:: WHAT TO DO ::
Output the line containing "Task: Toggle the red 严重 legend item" and each line after it through the end of the data, exactly as written, with pictures left out.

:: EXERCISE INPUTS ::
++++++++++++++++++++

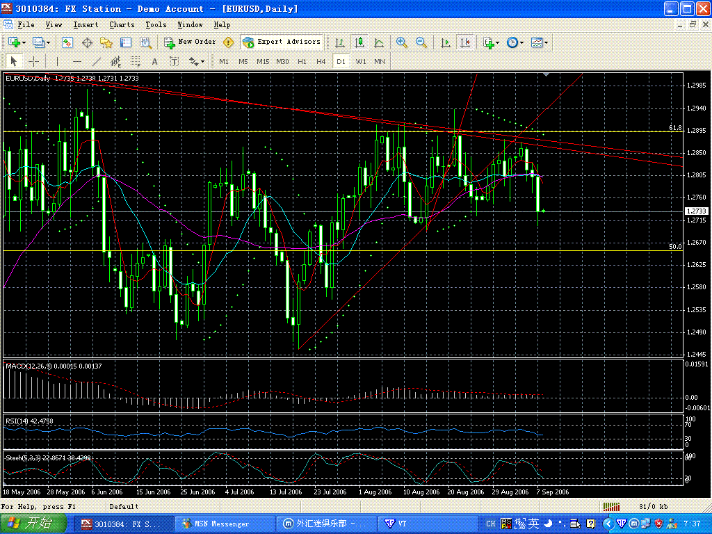The height and width of the screenshot is (534, 712).
Task: Open the chart Templates dropdown
Action: [x=540, y=42]
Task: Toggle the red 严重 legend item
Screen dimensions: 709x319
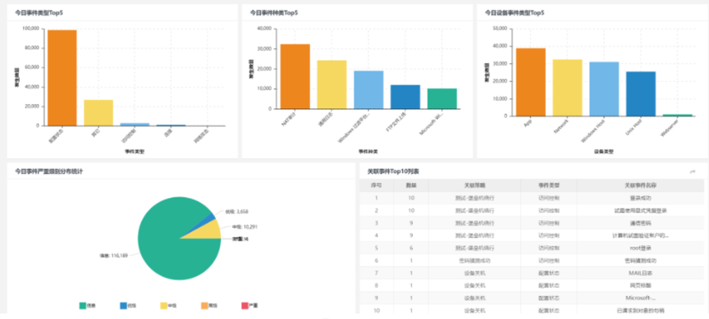Action: coord(250,306)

++++++++++++++++++++

:: YOUR SOLUTION ::
Task: Toggle the red 严重 legend item
Screen dimensions: 709x319
Action: coord(250,306)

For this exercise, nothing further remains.